One of the primary hurdles is the lack of valuable, structured data on smaller firms. Unlike large corporations, which are often required to disclose detailed financial and operational information, small private companies might operate with minimal public visibility. This opacity complicates the identification of potential ESG risks, as relevant data is often buried in unstructured sources like social media, local news, or niche industry reports. The challenge is not just about finding information but also about extracting meaningful insights from a diverse array of sources that may not adhere to standardized reporting practices.
Additionally, the diversity in language and terminology used by smaller firms further complicates the identification of ESG controversies. Risks are often discussed in context-specific ways, using industry jargon or localized expressions that do not easily translate into a standard risk assessment framework. This linguistic variation can lead to misunderstandings or even the complete overlooking of critical ESG issues. Therefore, private equity firms require advanced tools capable of interpreting and standardizing this information to ensure comprehensive risk identification.

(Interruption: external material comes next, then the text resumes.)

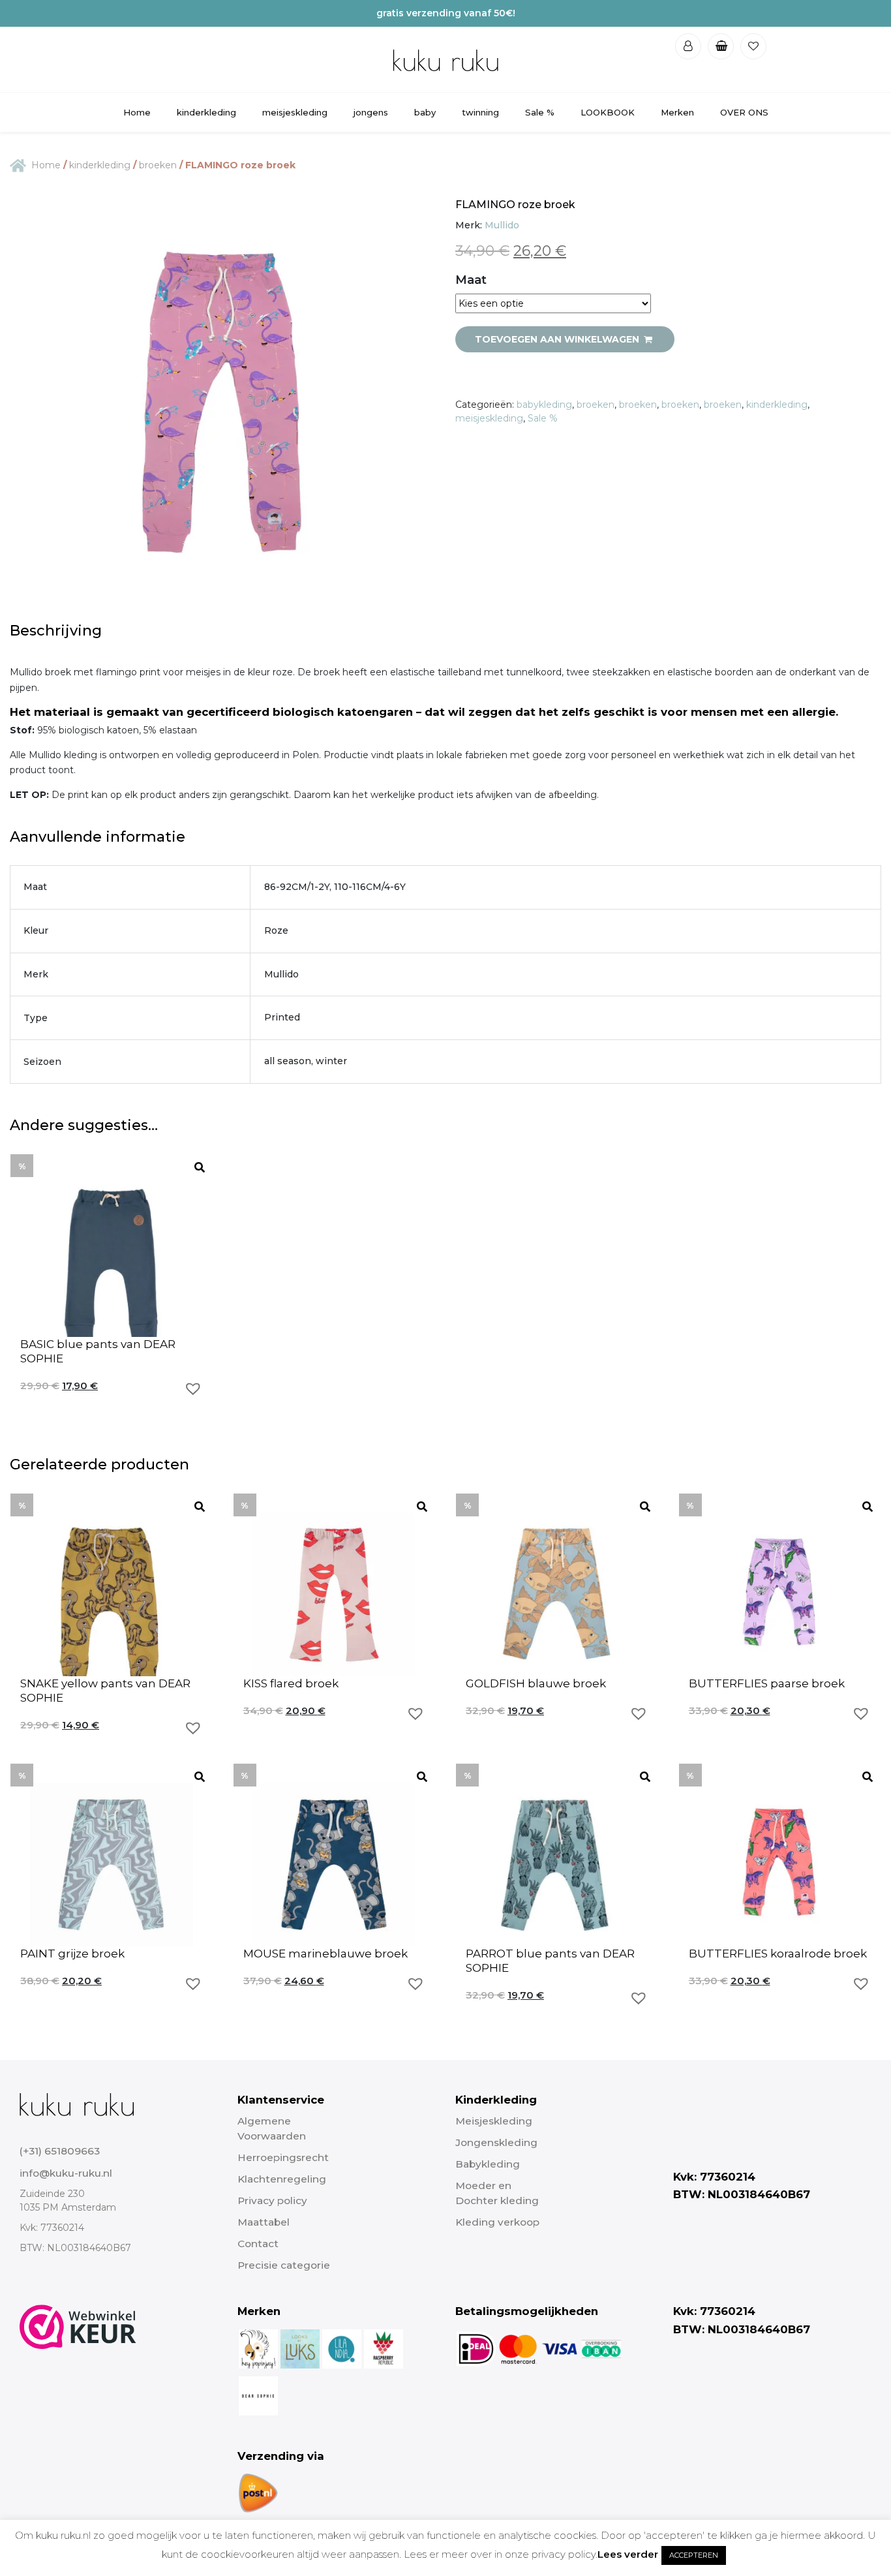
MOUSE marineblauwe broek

Artificial Intelligence vs. Traditional Methods
Artificial Intelligence (AI) has emerged as a game-changing tool for identifying ESG controversies, offering significant advantages over traditional methods. While conventional approaches rely heavily on structured data from formal reports and disclosures, AI technologies, such as natural language processing (NLP) and machine learning, can analyze vast amounts of unstructured data from diverse sources. This capability is particularly crucial for private equity firms focused on small companies, where relevant information may be scattered across social media posts, obscure local news articles, and other non-traditional outlets.
Traditional methods often fall short in dealing with the unstructured and fragmented nature of data related to smaller firms. These methods might miss emerging controversies discussed informally in niche blogs or industry-specific forums. In contrast, AI-powered tools can continuously monitor these sources in real time, identifying potential ESG risks before they escalate. This proactive approach allows firms to address issues early, providing a more comprehensive and nuanced understanding of the risks associated with their investments.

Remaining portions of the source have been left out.